What do proteins and amino acids manipulate?

Which things do proteins and amino acids change?

Amino acids are the building blocks of proteins, much like Lincoln Logs would be used to construct a model of Fort Ticonderoga.

Proteins are to all living things what resistors, transistors, and capacitors are to integrated circuits. In other words, proteins are the building blocks of life.

In a nutshell, they do not influence any component of you; instead, they make up who you are. One more example of “resistors, transistors, and capacitors” being used to achieve a particular effect is the formation of bones and other tissues during early gestation caused by specific genes’ actions.

Genes can be thought of as being analogous to the microprogramming found in a computer. Genes are responsible for encoding proteins, but the proteins themselves are not nearly as essential as the genes that provide their instructions.

It is probably as clear as mud. Perhaps someone else can explain it more transparently and concisely.

Why are amino acids known as amino acids?

At last, biology gives us a useful name! Like other building blocks that cells use, amino acids have parts that are the same and parts that are different.

In the case of amino acids, the common parts are used by the assembly machine (the ribosome) to put together each of the different parts. There are 20 amino acids, but they all have the same chassis.

Now, to your question! The basic building blocks of amino acids are:

  • An amino group (-NH2)
  • a carbon in the middle, called the “alpha carbon.” This carbon connects to the parts of the chassis as well as the amino acid’s “side chain” (also called the “R group” in the image below) or unique part.
  • a carboxylic acid group (-COOH)

So, an amino acid gets its name from the parts that all of its group members have in common. As shown in the image below from Wikipedia, these common elements are directly involved in “stitching together” a chain of amino acids, or making a protein: the carboxy group of one amino acid is joined to the amino group of the next… …and on and on and on…
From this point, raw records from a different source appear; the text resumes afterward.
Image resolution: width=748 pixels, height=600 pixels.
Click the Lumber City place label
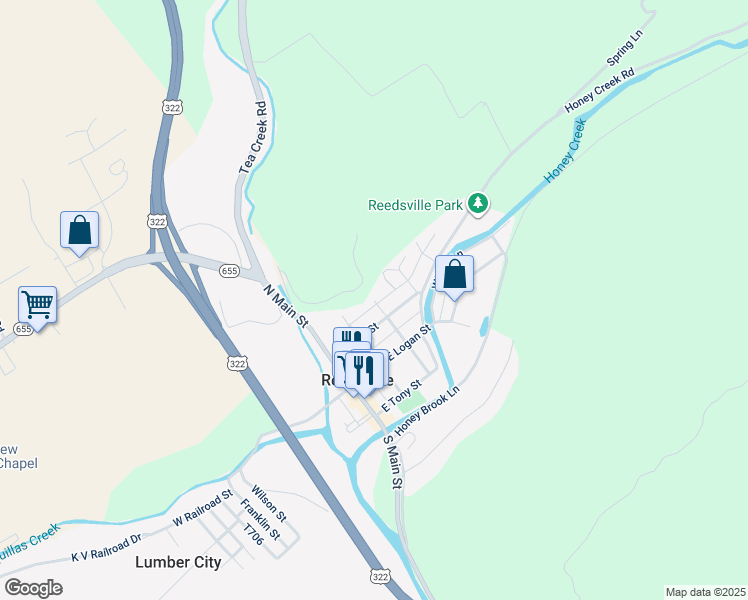coord(178,562)
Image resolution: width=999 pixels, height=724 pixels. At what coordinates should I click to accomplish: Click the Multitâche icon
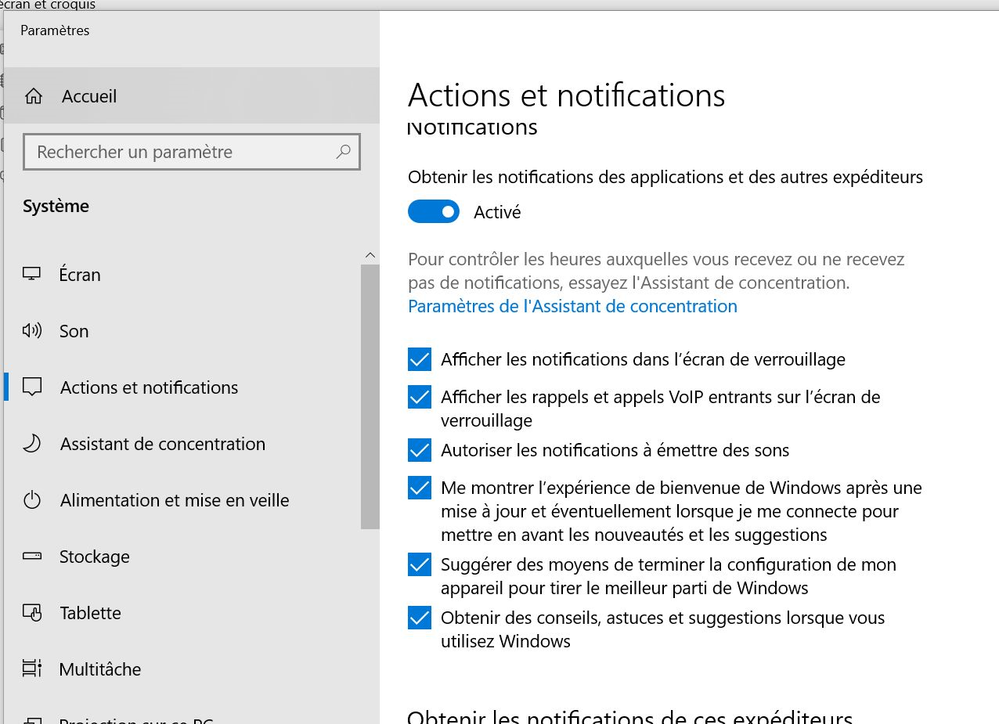click(x=32, y=669)
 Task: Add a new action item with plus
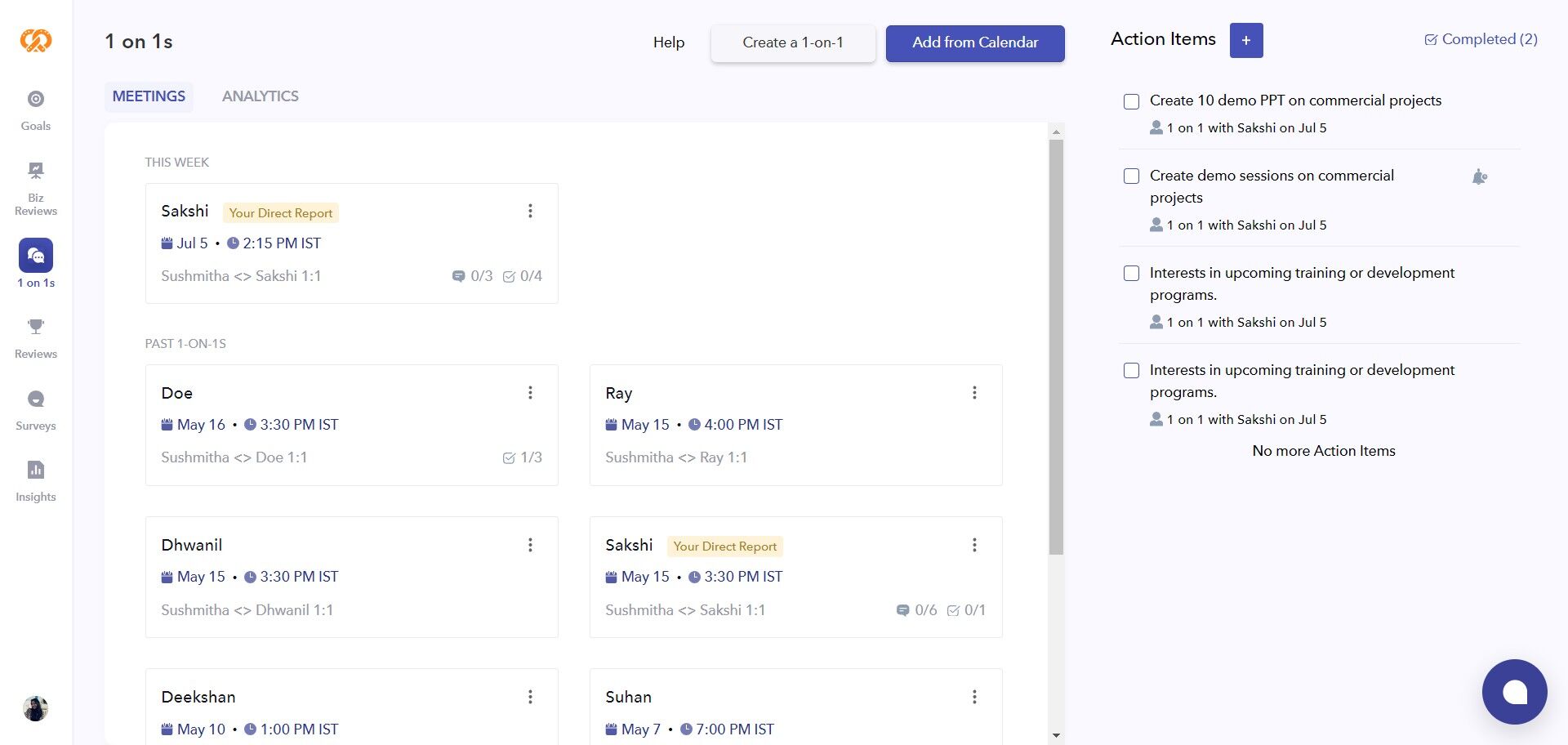click(1246, 40)
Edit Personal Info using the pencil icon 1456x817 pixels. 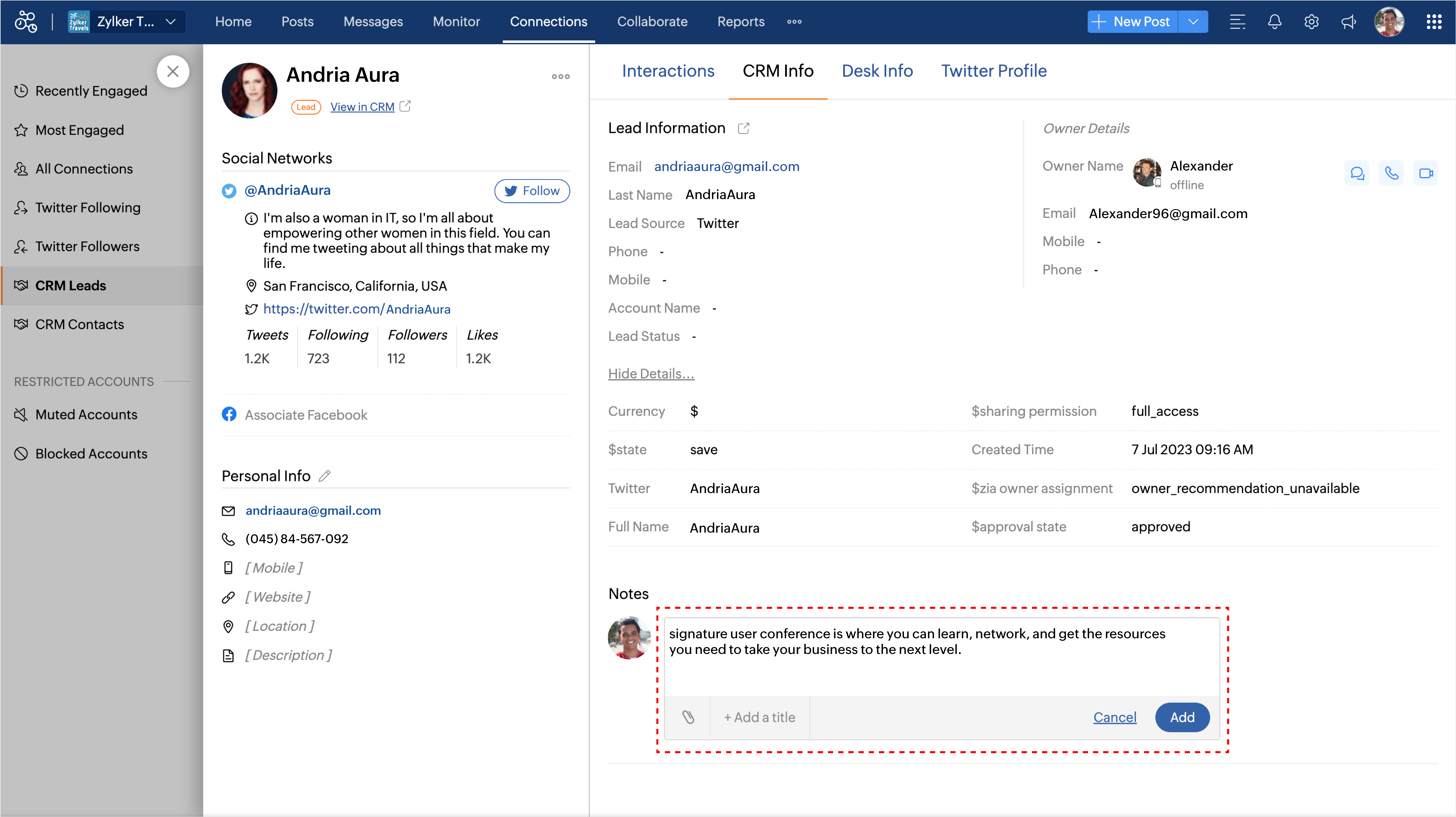[x=324, y=476]
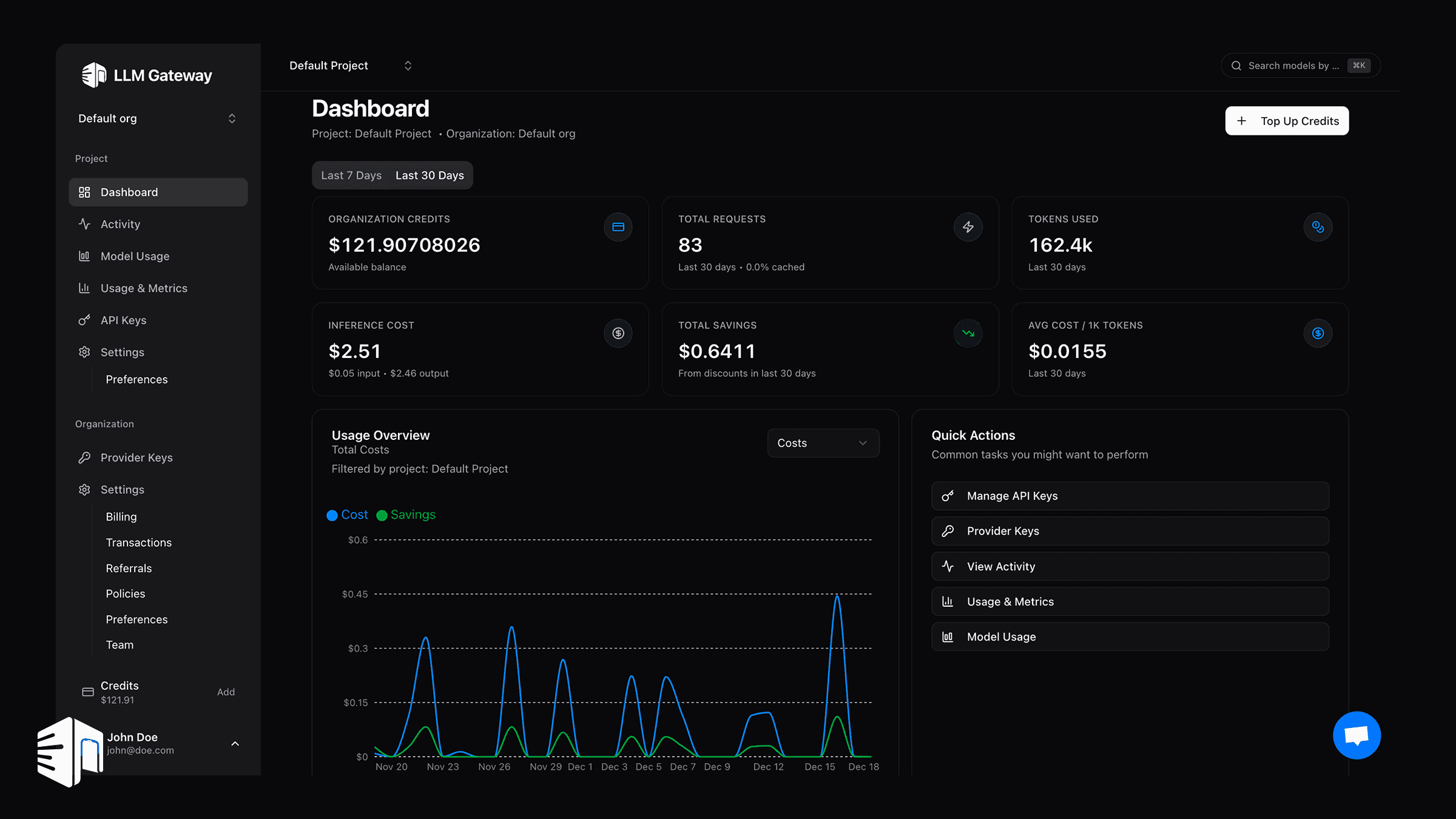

Just so you know, these common parts are also used in alpha helices and beta sheets, which are two of the most common parts of the secondary structure of proteins.

Do all of the proteins we eat get broken down into amino acids and have no effect on us?

The short answer is no, but it’s not often that the proteins we eat have an effect on us. The vast majority of proteins do break down, and in almost all cases, they can no longer do their jobs. Even proteins that don’t break down almost never do anything similar to what they were made to do (think proteins involved in shell formation or plant fiber). Still, there are some exceptions.

  • Allergens. Powerful allergens can cause immune reactions before they are broken down. Of course, this often has bad or even deadly effects on the person using it.
  • Gut enzymes. What I mean is that some enzymes will continue to work in the gut for a short time after being eaten. Lactaid, which people who can’t digest lactose take to help them digest dairy, is the best example of this. These enzymes, on the other hand, usually only work for a short time and almost always only in the gut.
  • The disease that makes cows go crazy. This is the most scary example that comes to mind. Creutzfeldt-Jakob disease, which is like mad cow disease in people, is caused by a protein that can sometimes get into the bloodstream from the digestive tract. From there, the protein can sometimes cross the barrier between the blood and the brain. Depending on how similar the species is to humans, this can sometimes lead to a cascade of proteins that don’t fold right. This causes proteins to stick together in the brain, which causes the brain to turn into Swiss cheese. Not fun. It happens rarely, but often enough that people who lived in the UK in the 1990s can’t give blood in the US (or at least that used to be the rule). I don’t know if it still is).
  • Organisms that spread disease. This is a bit of a trick because the protein comes from a different living thing. Also, bacteria and other microbes make a lot of toxins that can hurt or kill humans if they eat them. Probably not what the person asking the question meant.

All of this being said, there are a number of products that make questionable claims about how the protein in them will help your health. The only functional proteins that could have a noticeable effect because of what they do naturally are the digestive enzymes that were talked about above. Even that is not very likely.